Entries supplied:
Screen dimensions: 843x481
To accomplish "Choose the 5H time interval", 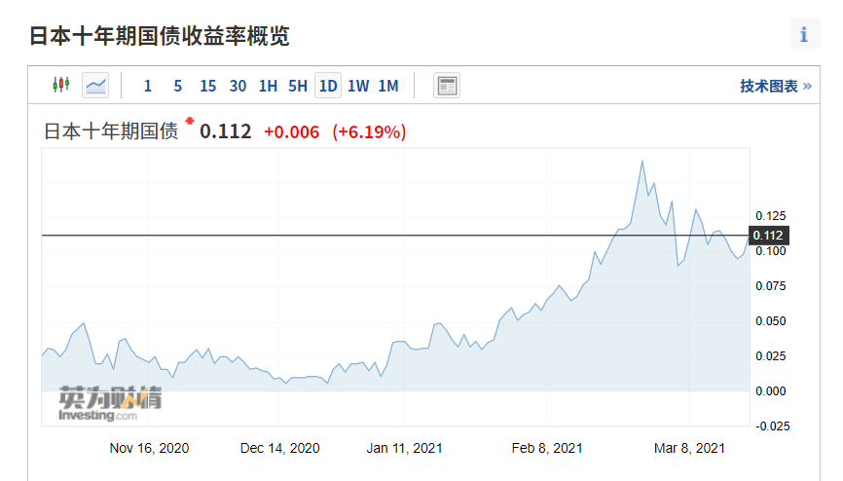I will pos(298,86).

* * *

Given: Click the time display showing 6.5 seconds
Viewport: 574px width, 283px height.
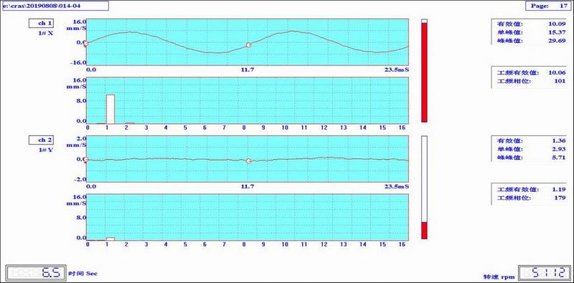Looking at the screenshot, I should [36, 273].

==

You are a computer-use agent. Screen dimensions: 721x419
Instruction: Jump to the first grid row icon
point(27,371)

Instructions to follow: Filter the records for the word "dimensions" and show every line that has it.

Response to the exercise:
Screen dimensions: 843x481
You are a computer-use agent. Screen dimensions: 721x419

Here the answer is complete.